Central Banks Get the Choppers Ready

Central Banks Get the Choppers Ready
(AP Photo/Dita Alangkara) A light airplane drop banknotes over a soccer field in Serang, Indonesia, Sunday, June 1, 2008.

Dr. Edward Yardeni By Wednesday, 11 May 2016 09:31 AM EDT Current | Bio | Archive


There is a growing consensus that central banks are “running out of ammo.”

They certainly seem to have used all of their monetary tools in an effort to revive economic growth and avert deflation. Yet the results have been disappointing. Indeed, the ECB felt compelled to double down in March by pushing lending rates further into negative territory and expanding its QE program to include purchasing corporate bonds, starting in June. The latest industrial production data for Germany, France, and Italy remain weak despite the ECB’s ultra-easy policy.

The BOJ shocked and awed markets with its negative interest-rate policy (NIRP) at the end of January. The 3/14-15 minutes of the BOJ’s policy committee indicated that several members aren’t happy with NIRP. Meanwhile, Japan’s economy remains mired in economic stagnation and borderline deflation. At the end of last year, after raising the federal funds rate by 25bps, Fed officials expected to be hiking this rate four times this year. They haven’t done so yet and now are chattering about two hikes over the rest of this year instead.

While the central banks have used lots of ammo and bazookas, they still haven’t tried dropping money from helicopters.

◆ MATERIAL ◆
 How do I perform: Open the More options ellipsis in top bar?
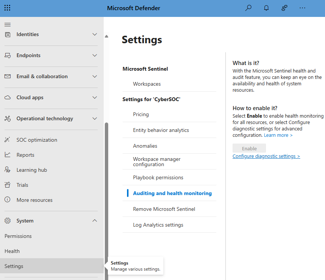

◆ WHAT YOU SHOULD DO ◆
Continue the article on central banks and helicopter money from its last sentence.

◆ TASK RESPONSE ◆
Consider the following:

(1) Friedman. In The Optimum Quantity of Money (1969), Milton Friedman wrote, “Let us suppose now that one day a helicopter flies over this community and drops an additional $1,000 in bills from the sky, which is, of course, hastily collected by members of the community. Let us suppose further that everyone is convinced that this is a unique event which will never be repeated.”

Friedman focused on the effects of monetary policy on inflation and the costs of holding money, rather than making an actual policy proposal. However, the idea has caught on with a few economists as a serious monetary policy instrument of last resort if all else fails. In their view, helicopter money would best boost aggregate demand in a “liquidity trap” situation when central banks have reached the so-called “zero lower bound” and nothing else has worked.

(2) Bernanke. In his 4/11 blog post, Ben Bernanke acknowledged that “the benefits of low rates may erode over time, while the costs are likely to increase. Consequently, at some point monetary policy faces diminishing returns.” When that happens, the central banks should get the choppers ready. Bernanke noted that Friedman defined “helicopter money” as money-financed (as opposed to debt-financed) tax cuts.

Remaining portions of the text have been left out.